Interview with Johanna Robinson
Vestal Review. Your novella-in-flash, Homing (Ad Hoc Fiction), was a runner-up in the Bath Flash Fiction Award Novella-in-flash competition 2019. Congratulations. Can you tell us a little about Homing?
Johanna Robinson. Yes, absolutely. I'd been wanting to write about the World War II Norwegian Resistance for nearly twenty years and had gathered quite a bit of research over that time, especially once more material became available online. I didn't have a novella-in-flash in mind, nor had I intended to write these stories as flash pieces: they just arrived in that form. It was during summer 2018 that I found Twitter's writing community, specifically the Twitter flash fiction community, and discovered the novella-in-flash genre. From there I read lots of novellas, and began to write more chapters, but it was very gradual, here and there in the evenings, with a quick seven-chapter burst via a Meg Pokrass online course, and finally working on “filler” chapters. All chapters were written out of order. Putting them in order and cross-checking the timeline was almost the last thing I did.
VR. Homing follows a Norwegian family through World War II. Individual flashes take place at various points between 1933 to 1970. Did the fractured structure help you create a sense of disorientation (as a war would)?
JR. As I was such a novice to the form when I began, I looked at what other people were doing, both with standalone flashes and with linked ones, and I just played with the form, certainly not with the expectation that it would have a readership. Often, I didn't know what form a chapter would take until I began writing, but I hoped if the form was non-standard, it would be because that was the best way to present and weave in the content.
I think the fragmentation can be disorientating, but like you say, it benefits the theme of war, and specifically a family split by war. I also think that such fragmentation is a useful way to present characters, because our experience of the world is necessarily fragmented, given that we only ever see things from our own perspective, while interacting with the views of other people.
VR. What draws you to historical fiction?
JR. I love the research side, although the rabbit-hole nature of it and the internet is both blessing and curse. I lived in Norway for a year when I was twenty-one, and became fascinated with the resistance movement then and over subsequent years. However, because I didn't write back then, all my reading was for my own interest, not as research. When I delved further into the movement in recent years, with a view to a possible writing project, that research enabled me to create the thread of a story that I needed. I'd had outlines of characters in my head for all that time, and the research gave them body.
VR. What's the reaction to Homing been?
JR. The reaction has been astonishing! It's been so well received, and by people who would never have read flash fiction before. For such readers, I included a postcard explaining the genre, and this undoubtedly helped in terms of a “way in.” Homing is now starting to be read in book groups, because both the form and the content allow for lots of discussion.
VR. I loved your flash fiction piece “Marks,” published by SmokeLong Quarterly. As with your novella, it shows the passage of time in a short amount of page-space. What do you like playing with more, structure or time?
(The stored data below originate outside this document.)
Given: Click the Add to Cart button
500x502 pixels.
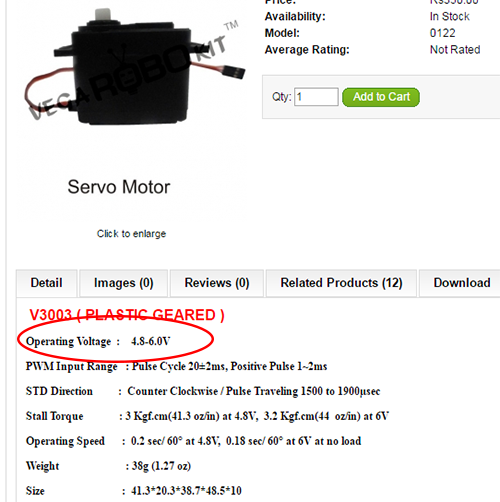Looking at the screenshot, I should tap(381, 97).
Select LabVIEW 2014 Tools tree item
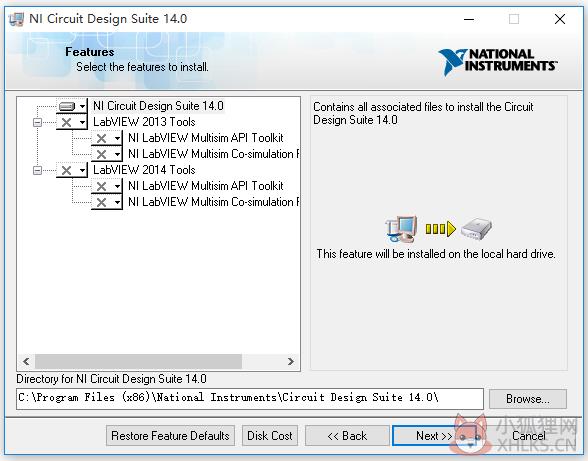The width and height of the screenshot is (588, 461). 144,170
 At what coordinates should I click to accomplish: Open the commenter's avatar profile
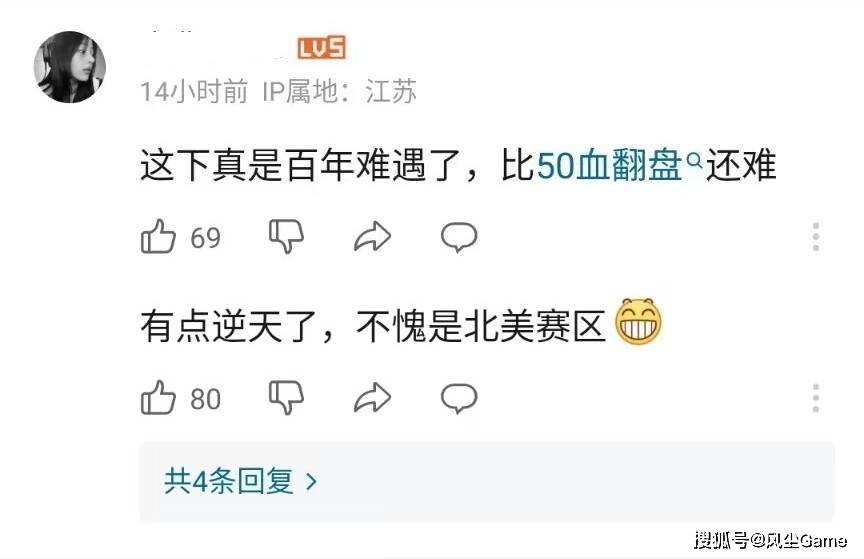[x=69, y=67]
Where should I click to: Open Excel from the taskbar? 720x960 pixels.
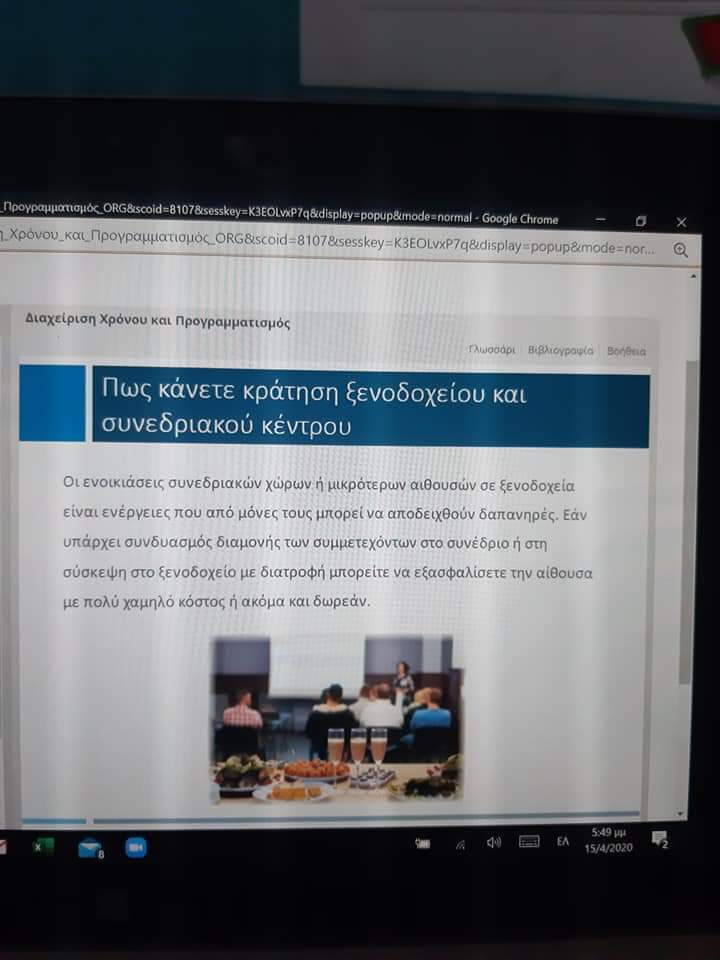point(42,846)
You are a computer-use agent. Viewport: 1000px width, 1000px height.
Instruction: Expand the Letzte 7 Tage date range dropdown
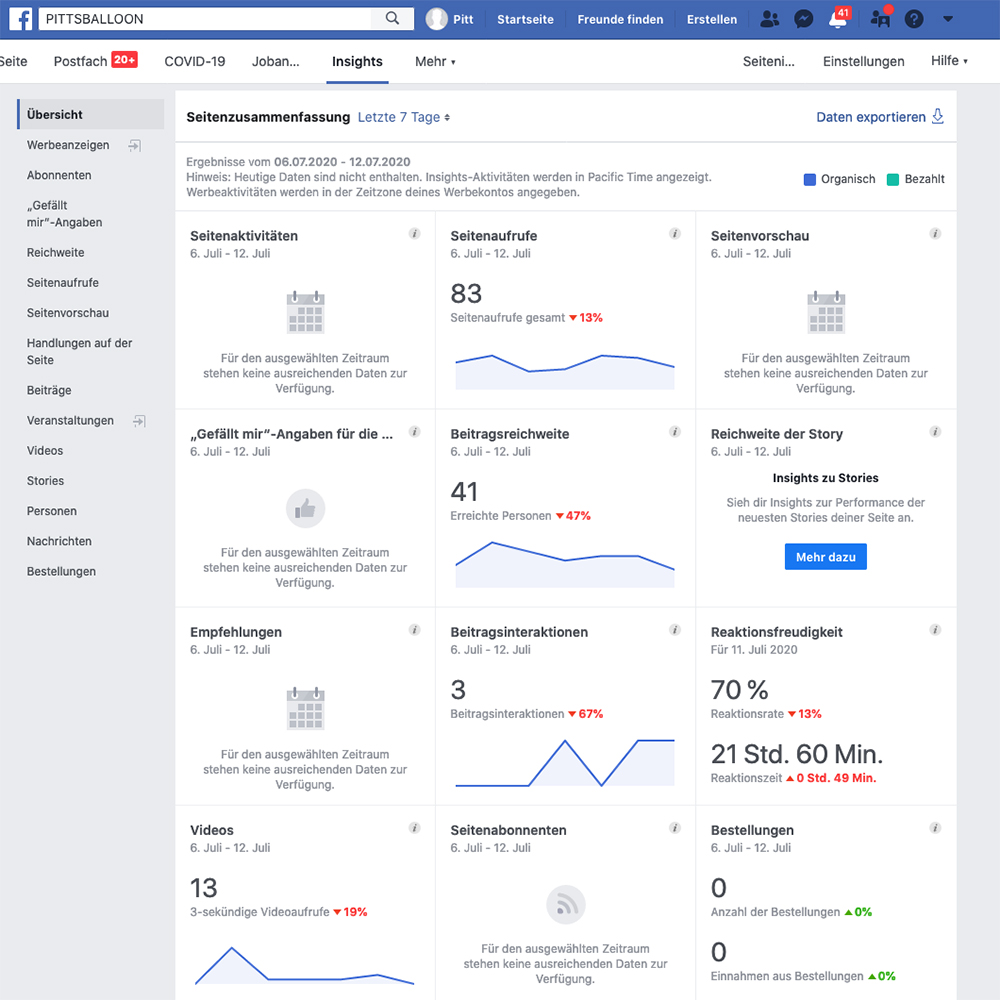(x=404, y=117)
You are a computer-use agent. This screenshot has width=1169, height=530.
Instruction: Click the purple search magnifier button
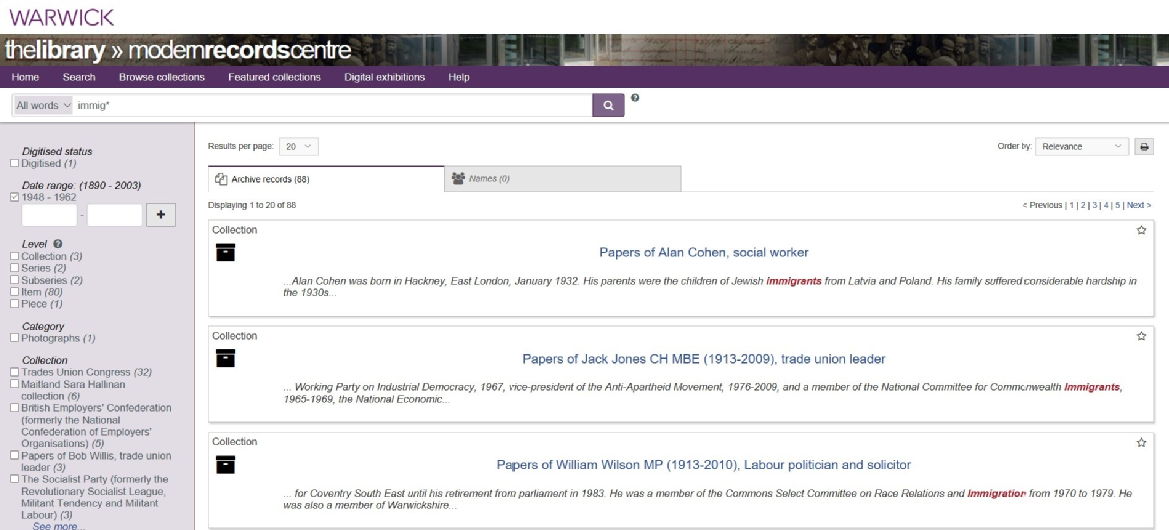(x=608, y=105)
JR. Thank you! I would say structure comes first. In both “Marks” and Homing, I found that each section did what it needed to do, and after that, I could move on. For me, the jumps in time were necessary, because if I'd done my job well, the writing would have told the reader almost everything they needed to know (and in flash fiction, the 'almost' is important), albeit in a short, intensive way. Also, I hope that the space between sections and chapters gives the reader a chance to take a breath—even add themselves into the space. After all, our lives and memories are made up of remembered events, with lots of blank space in between. This is what flash fiction can reflect, I think.
VR. You've had flashes and a novella published, and now you're working on a novel. Which form are you most comfortable with?
JR. Well, the novel I am working on is actually being written in a form that varies from short chapters to flash fiction, so I haven't completely escaped that genre. As with Homing, I am writing non-chronologically, but ultimately it will be structured chronologically. I have recently read about at least three writers (including the brilliant Elizabeth Strout) who write out of order and in scenes. Of course, a longer form has all sorts of challenges the others don't, which I'm beginning to wrangle with.
VR. And what does the future hold for your writing?
JR. My current project is also historical, but outside living memory, so that brings with it different challenges, and lots of research, which is both local and global. I will be working on and wrangling with my longer work during 2020, enabled by an Arts Council England grant, although I hope I will find time for some short stories in there too. And I'll be at the UK's Flash Fiction Festival in June.